If what Coulby said was true, and the WHOLE truth and not just selective extracts of the truth, then - as well as being quite extraordinary, it goes some way to explaining why the black hole had to be significantly larger than we were told. It HAD to be, because when you do the maths (as I did) we should have been left with ample from the sale of the lease to clear down any non-day to day liabilities. The fact that we clearly were NOT HAS to mean there were more historic liabilities than we had been told about, IMO. I've said that in private almost from the start, as others will attest.
And I have seen references to a couple of clear candidates in previous posts on this forum.

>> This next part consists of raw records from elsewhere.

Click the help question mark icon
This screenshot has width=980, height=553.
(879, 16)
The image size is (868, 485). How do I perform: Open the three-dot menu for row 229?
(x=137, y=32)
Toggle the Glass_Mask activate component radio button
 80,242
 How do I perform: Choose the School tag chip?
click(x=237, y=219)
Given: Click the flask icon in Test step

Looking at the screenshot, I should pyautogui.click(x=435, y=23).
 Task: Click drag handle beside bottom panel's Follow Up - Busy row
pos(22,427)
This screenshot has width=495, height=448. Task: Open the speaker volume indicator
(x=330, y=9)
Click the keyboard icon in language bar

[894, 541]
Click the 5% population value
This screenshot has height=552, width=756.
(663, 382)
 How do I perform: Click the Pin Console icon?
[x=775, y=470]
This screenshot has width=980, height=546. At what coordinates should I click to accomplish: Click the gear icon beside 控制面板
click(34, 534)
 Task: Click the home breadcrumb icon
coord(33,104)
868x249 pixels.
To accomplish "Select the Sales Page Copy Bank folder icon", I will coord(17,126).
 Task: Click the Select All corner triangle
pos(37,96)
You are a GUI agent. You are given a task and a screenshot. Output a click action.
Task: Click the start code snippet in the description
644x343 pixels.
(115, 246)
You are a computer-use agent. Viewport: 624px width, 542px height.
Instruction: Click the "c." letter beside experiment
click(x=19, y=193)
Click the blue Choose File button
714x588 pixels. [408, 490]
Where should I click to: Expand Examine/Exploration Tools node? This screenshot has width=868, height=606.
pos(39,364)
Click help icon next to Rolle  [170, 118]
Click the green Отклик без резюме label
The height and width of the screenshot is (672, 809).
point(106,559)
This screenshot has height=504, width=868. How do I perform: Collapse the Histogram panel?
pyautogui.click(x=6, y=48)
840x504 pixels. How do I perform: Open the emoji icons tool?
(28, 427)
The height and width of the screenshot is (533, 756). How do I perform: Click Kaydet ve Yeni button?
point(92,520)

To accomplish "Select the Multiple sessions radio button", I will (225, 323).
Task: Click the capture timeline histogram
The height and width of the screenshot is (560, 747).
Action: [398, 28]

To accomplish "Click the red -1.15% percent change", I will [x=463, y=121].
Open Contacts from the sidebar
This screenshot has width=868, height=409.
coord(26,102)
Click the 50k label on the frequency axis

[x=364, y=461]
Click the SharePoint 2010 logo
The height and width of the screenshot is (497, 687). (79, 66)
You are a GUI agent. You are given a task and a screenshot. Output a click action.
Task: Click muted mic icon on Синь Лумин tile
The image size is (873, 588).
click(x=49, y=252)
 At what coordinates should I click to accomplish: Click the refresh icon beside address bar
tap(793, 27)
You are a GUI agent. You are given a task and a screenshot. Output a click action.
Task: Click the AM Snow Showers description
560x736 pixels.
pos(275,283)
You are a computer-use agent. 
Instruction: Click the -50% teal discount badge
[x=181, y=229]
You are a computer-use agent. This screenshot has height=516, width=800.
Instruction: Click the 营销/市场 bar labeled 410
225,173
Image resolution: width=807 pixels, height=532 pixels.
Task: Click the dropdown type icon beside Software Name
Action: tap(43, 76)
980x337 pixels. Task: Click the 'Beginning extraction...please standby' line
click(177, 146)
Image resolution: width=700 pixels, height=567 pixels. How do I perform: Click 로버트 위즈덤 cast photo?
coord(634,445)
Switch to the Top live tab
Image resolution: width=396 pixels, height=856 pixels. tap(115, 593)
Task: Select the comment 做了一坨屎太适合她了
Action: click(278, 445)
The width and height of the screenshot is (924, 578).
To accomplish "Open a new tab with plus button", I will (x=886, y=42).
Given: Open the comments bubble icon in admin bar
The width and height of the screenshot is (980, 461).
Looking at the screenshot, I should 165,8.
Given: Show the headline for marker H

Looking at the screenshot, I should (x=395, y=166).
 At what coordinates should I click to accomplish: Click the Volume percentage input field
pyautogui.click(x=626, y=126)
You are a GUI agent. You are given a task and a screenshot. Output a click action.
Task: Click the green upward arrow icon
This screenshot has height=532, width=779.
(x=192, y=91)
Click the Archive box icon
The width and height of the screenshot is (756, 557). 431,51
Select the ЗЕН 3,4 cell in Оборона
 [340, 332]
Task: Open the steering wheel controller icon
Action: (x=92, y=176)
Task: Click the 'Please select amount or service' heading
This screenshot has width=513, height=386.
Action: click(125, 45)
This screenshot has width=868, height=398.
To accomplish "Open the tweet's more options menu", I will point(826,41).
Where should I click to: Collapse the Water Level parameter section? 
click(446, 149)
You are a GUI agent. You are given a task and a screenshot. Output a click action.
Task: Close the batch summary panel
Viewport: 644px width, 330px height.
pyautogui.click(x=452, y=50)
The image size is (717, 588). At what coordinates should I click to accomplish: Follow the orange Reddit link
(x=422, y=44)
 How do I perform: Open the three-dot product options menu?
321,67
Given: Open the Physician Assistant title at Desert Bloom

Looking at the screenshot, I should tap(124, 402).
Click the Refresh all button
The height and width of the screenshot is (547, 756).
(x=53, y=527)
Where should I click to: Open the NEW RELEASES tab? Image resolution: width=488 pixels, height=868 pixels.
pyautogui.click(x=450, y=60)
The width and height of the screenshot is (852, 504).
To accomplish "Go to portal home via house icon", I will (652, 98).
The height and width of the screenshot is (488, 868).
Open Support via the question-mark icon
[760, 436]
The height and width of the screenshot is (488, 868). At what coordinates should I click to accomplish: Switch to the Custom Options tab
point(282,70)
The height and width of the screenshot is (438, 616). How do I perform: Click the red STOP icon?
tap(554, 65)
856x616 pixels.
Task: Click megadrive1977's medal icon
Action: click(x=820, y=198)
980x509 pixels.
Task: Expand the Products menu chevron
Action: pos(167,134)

BUT, all that said, to me everything - including specific responses from the BoD - pointed towards the pledge £1/2m being enough to clear down those liabilities, which was the previous BoD's line and which was why I supported the pledge as being the only game in town. And, for me most importantly of all, in discussions I raised the matter of trading whilst insolvent, and I felt it was clear Hood was fully aware of the consequences of that, and had been advised accordingly.
IF they called in the pledges recklessly, without reasonable expectation that by doing so then insolvency should be avoided, then I believe the BoD Could be personally liable for losses people incurred as a result. Which is why I suspect that, on balance of probabilities, there are no big crystalised liabilities still waiting to be discovered. But I can only form a view based on information and explanations made available, and on the assumption that the BoD was at least moderately competent.
I don't think I'm betraying any great secrets by saying that I was told, by highest-placed sources on more than one occasion, that CC's intervention - together with those of Sutcliffe and Preston and some other public statements - made things very much more difficult for the BoD in trying to raise funds. Indeed, Hood as good as said that in public by confirming that new investors were unlikely to want to complete deals with guys whom the owners of the business were in the course of seeking to remove.
My own opinion, FWIW, was and remains that that could have been the intent, and it is also my opinion that the intervention probably contributed to the delay in confirming that the pledge would be called in. But we'll likely never know for sure one way or the other, and I stress I do and can only speculate. I hope that, on the former at least, I am wrong. And we'll almost certainly never know now whether, left to their own devices, the BoD would have pulled it off, so the whole issue has now become hypothetical anyway.
But if Hood & Co were to have called the pledges in if there were still substantial financial skeletons in the closet that called into question the survival of the company, then IMO they would have been reckless crazy fools. And, whatever folk may think of Hood, I really can't see Ryan being party to anything like that, risking major personal liability?
For those reasons, whilst I am quite sure we were never told the whole truth, equally I find it very hard to believe we were told a pack of lies.
But I've got to the stage that little in this whole sad, sorry saga would surprise me any more.